Category: numerical methods

tttaocp

Here’s a short series of articles I wrote while parallel computing SIG leader at Schlumberger entitled “Travels Through The Art of Computer Programming”. This series was inspired by reading through Knuth’s famous TAOCP volumes and covers various topics. For example, I give a RNG based on the unpredictability of the GPU warp scheduler, cover topics in polynomial and number theory, Pade approximants, encryption, graph algorithms, memory, CPU performance, blockchain, distributed networks, REST and more.

new GPU book

Numerical Computations with GPUs comes out later this year; Pierre-Yves and I were able to contribute a chapter on LU &QR decomposition (the latter using Givens rotations) for batches of dense matrices. We saw some impressive performance improvements for specific problem sizes. QR will benefit particularly from CUDA 6 and the availability of the fast/safe reciprocal hypotenuse function rhypot(x,y), more details here .

Nvidia GTC 2013

Really enjoying meeting up with old friends and new, at what has become my favorite conference; a wonderful combination of great science, engineering, design and gaming, all enabled by the venerable GPU. Here’s our talk for tomorrow, using GPUs to accelerate key algorithms in modeling the hydraulic fracturing process by EM methods. We focus on LU and QR batch decomposition specifically; special thanks and credit to Pierre-Yves for pushing over LUP and deriving some terrific insights through his optimizations.

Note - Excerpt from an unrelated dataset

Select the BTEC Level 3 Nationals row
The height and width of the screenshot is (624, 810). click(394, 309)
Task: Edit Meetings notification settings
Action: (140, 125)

Nvidia GTC 2013 Accepted Talks

I’m fortunate to work with some very talented people 🙂 Work supported in part by a generous donation of 50 M2070 Nvidia Tesla cards from HP


Accelerating and Scaling Lanczos Diagonalization with GPGPU

W. J. Brouwer, Sreejith G.J., F. Spiga

Lanczos diagonalization (LD) is an important algorithm for calculating eigenvalues and eigenvectors of large matrices, used in many applications. A example performed countless times throughout the world on a daily basis involves latent semantic analysis of documents for search and retrieval. This presentation details work devoted to exploiting the massive parallelism and scalability of GPUs, in order to enhance LD for key aspects of condensed matter physics. One significant application area is the diagonalization of the Hamiltonian for large, dense matrices encountered in studies of the fractional quantum Hall effect. A second application discussed in this work is to the Self Consistent Field (SCF) cycle of a Density Functional Theory (DFT) code, Quantum Espresso. Initial results are promising, demonstrating a 18x speedup using GPU, over an optimized CPU implementation. Further, the use of MPI in conjunction with NVIDIA GPUDirect allows for scaling to all GPUs across the cluster used in this work.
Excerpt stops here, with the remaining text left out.